I stayed at the GH last year before the switch to Globalist and was offered breakfast downstairs as well as the lounge. It that’s a recent change, that’s a terrible downgrade.
@Hal – We have been offered to eat downstairs just once, but it was also during a trip where we booked the Cottage Spa and not offered on any other visit. We (correctly or incorrectly) associated the restaurant breakfast perk with that specific stay. We have been told “breakfast is offered for [Globalists] in the lounge” on every other visit. At this point that probably spans about 30 nights in three years and nine different stays.
In my experience, eating in the restaurant when they offer breakfast in the lounge is kind of a frowned upon thing that is quickly and easily forgiven at checkout, but still subject to eye rolls. That doesn’t stop me from doing it where it makes sense, but I am sure at some point I will be held to the letter of the law which states that breakfast offered in the club means breakfast in the restaurants are at your own cost.
Nice review!

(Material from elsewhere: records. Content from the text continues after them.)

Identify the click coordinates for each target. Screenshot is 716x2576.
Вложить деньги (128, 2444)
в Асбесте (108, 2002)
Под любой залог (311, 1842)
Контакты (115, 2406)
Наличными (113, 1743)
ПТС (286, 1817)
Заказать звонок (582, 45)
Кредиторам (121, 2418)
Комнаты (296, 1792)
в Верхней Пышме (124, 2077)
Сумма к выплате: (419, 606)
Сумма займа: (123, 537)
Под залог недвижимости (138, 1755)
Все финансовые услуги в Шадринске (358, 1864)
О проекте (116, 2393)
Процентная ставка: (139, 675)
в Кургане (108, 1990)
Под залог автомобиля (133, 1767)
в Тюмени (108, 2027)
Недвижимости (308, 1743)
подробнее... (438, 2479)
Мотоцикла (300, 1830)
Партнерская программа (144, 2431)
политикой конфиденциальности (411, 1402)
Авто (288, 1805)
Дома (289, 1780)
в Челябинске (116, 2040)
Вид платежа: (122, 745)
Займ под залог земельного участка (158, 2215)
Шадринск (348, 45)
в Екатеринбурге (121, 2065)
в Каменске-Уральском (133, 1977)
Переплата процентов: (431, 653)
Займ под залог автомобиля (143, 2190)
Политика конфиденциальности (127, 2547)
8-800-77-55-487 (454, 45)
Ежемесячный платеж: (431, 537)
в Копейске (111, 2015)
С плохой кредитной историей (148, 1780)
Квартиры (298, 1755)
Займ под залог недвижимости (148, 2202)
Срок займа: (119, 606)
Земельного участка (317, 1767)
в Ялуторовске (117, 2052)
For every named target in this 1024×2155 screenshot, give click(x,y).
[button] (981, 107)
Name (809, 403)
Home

A typo–I think you meant “exacerbated”, not “exasperated”.
@Rich – Thanks for reading and you are correct, it is edited now. Thanks.
How much “farang tax for US chains” are you willing to pay for Hyatt?
(My answer is “not much because I usually have low to mid status and upper scale Bangkok hotels often will just give you the suite upgrade and breakfast for a reasonable amount flat fee”.)
@Eponymous – I agree with your assessment mostly. You can get better value with local chains in many cases but I also like the comfort ability of easily changing my reservation online and the consistency of service and product. I do have a review coming up of Muse Hotel Bangkok which is owned by Accor but run very much locally and feels like a boutique hotel. We were able to upgrade to an absurd suite including breakfast for a relatively reasonable rate. That being said, those hotels don’t allow me to accrue useful points that contribute to my balances, nor do they count towards elite status qualifications. I’m fortunate to have top tier status on IHG, Hyatt and Hilton right now so there’s usually an incentive to book with those brands generally.
I think if you look on Google Earth the distance to the actual BTS station may actually be shorter from the Park Hyatt using the skywalk from the Central Embassy Mall than from the Grand Hyatt to the BTS.